-- Work task --
With pictures left out, set down exactly the lines from the line containing "Viewport: 489px width, 367px height." through the last line of the data.

Records from a collection:

§ §

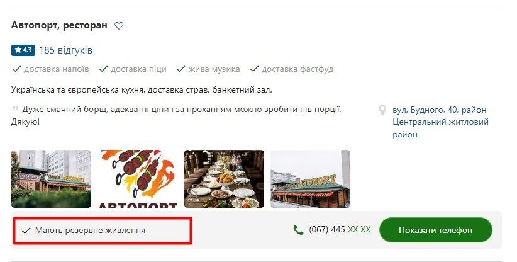Click checkmark next to жива музика
Screen dimensions: 517x262
tap(181, 69)

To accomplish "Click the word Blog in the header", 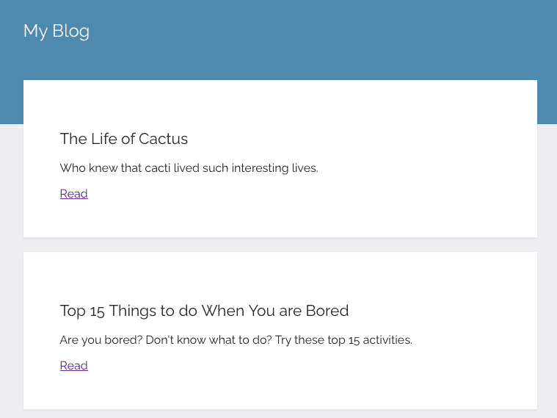I will coord(71,31).
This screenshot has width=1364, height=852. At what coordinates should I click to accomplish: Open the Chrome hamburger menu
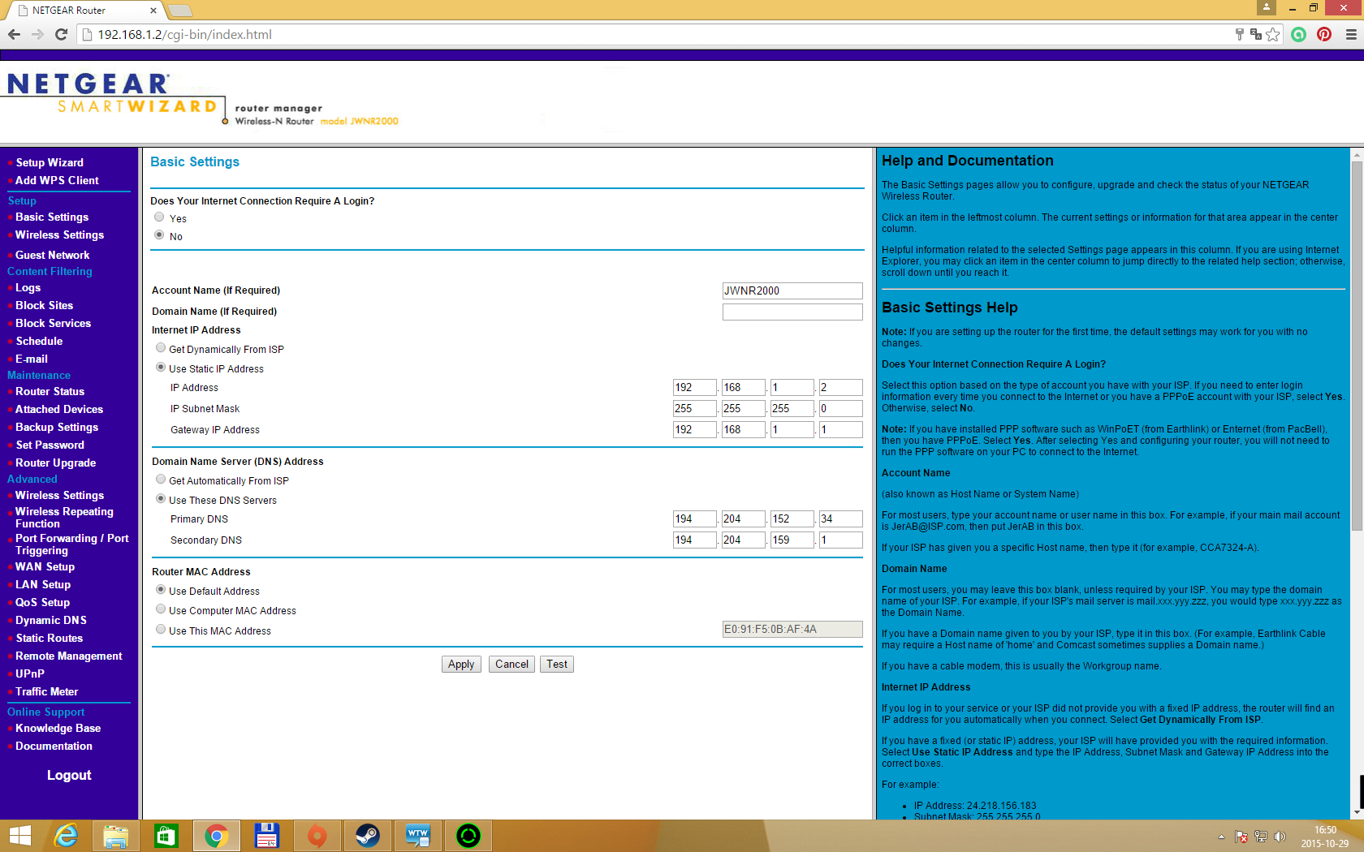pyautogui.click(x=1350, y=34)
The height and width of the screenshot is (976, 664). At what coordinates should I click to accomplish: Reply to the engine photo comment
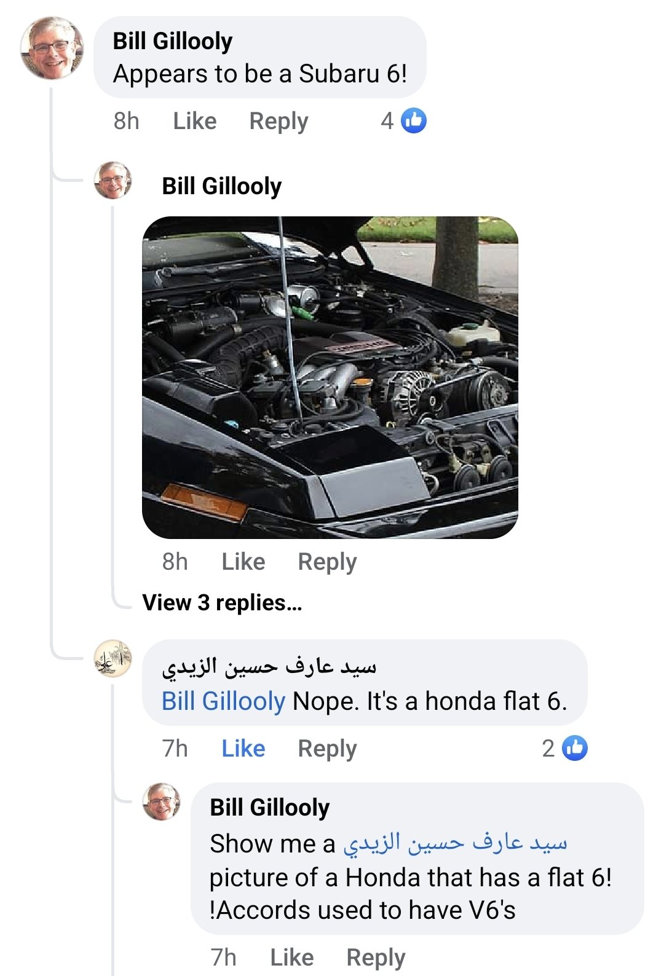(x=327, y=562)
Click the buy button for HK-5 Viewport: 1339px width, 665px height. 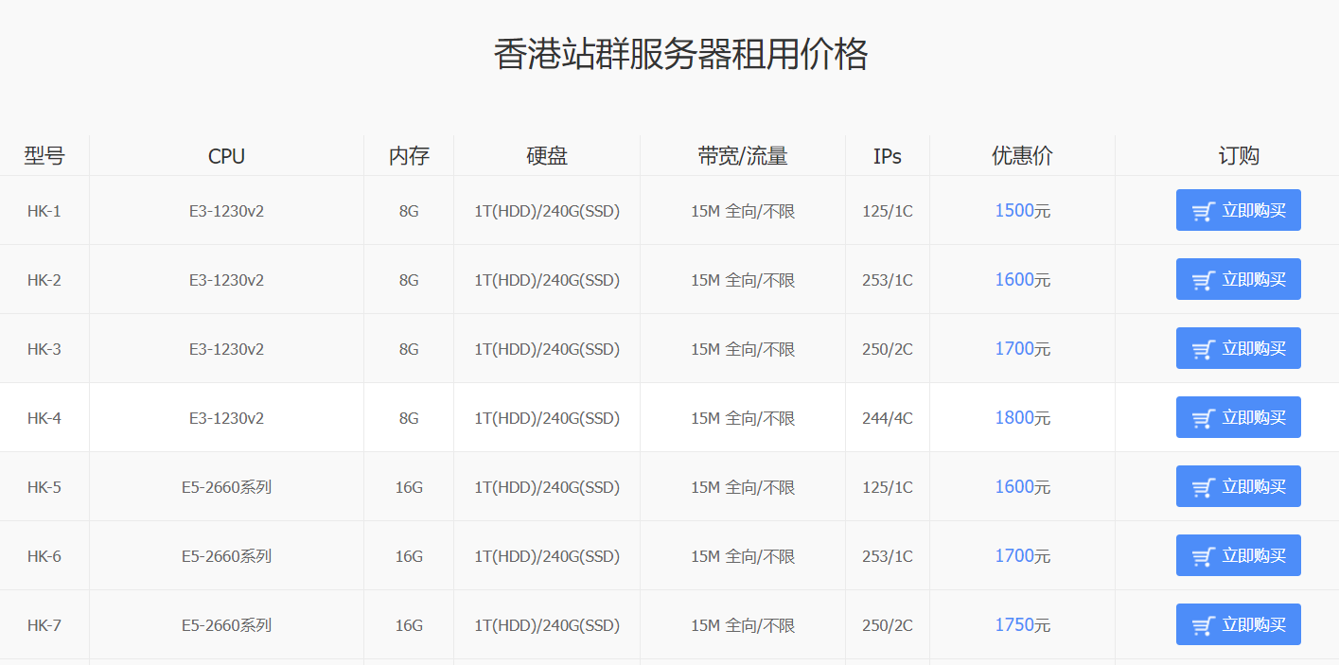tap(1238, 486)
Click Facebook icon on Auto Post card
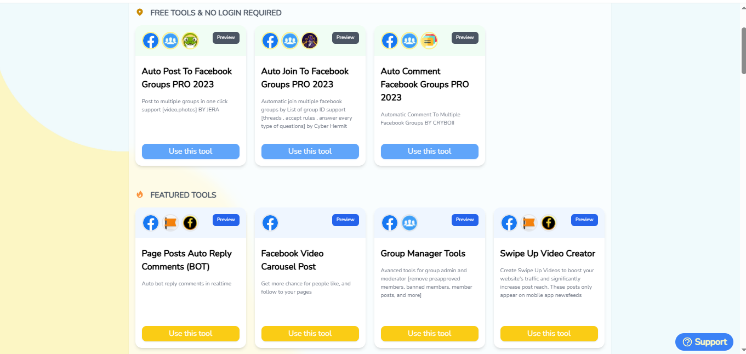Viewport: 746px width, 354px height. click(x=151, y=41)
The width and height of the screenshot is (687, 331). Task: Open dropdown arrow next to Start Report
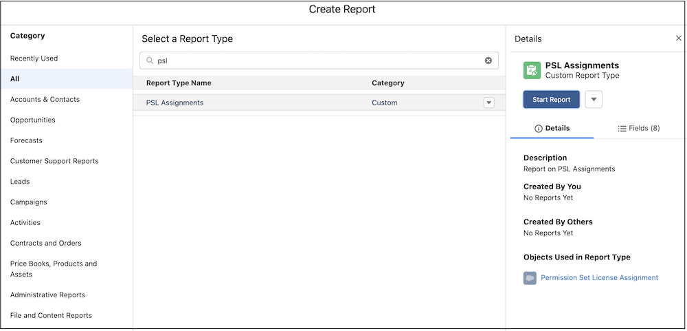(x=594, y=100)
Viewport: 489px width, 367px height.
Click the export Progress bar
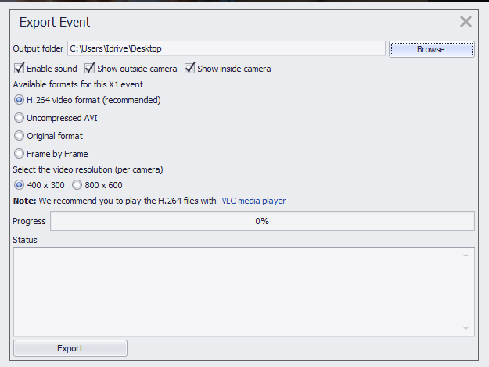coord(262,221)
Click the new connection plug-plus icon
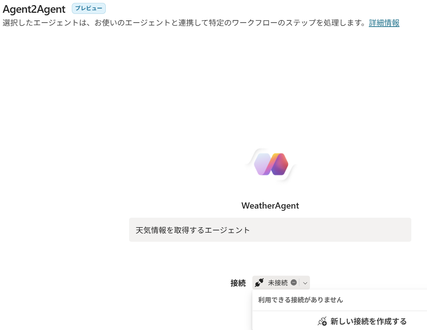The width and height of the screenshot is (427, 330). click(322, 321)
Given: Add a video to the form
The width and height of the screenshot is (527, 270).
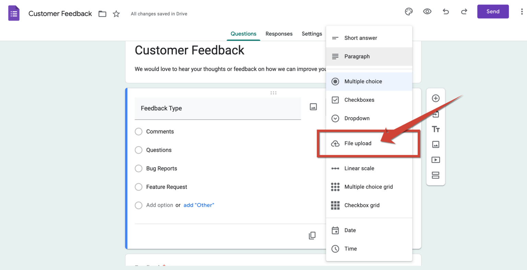Looking at the screenshot, I should 435,160.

§ §

-- Solution --
Viewport: 489px width, 367px height.
Click the export Progress bar
coord(262,221)
Click the new connection plug-plus icon
The width and height of the screenshot is (427, 330). click(322, 321)
Given: Add a video to the form
The width and height of the screenshot is (527, 270).
Looking at the screenshot, I should 435,160.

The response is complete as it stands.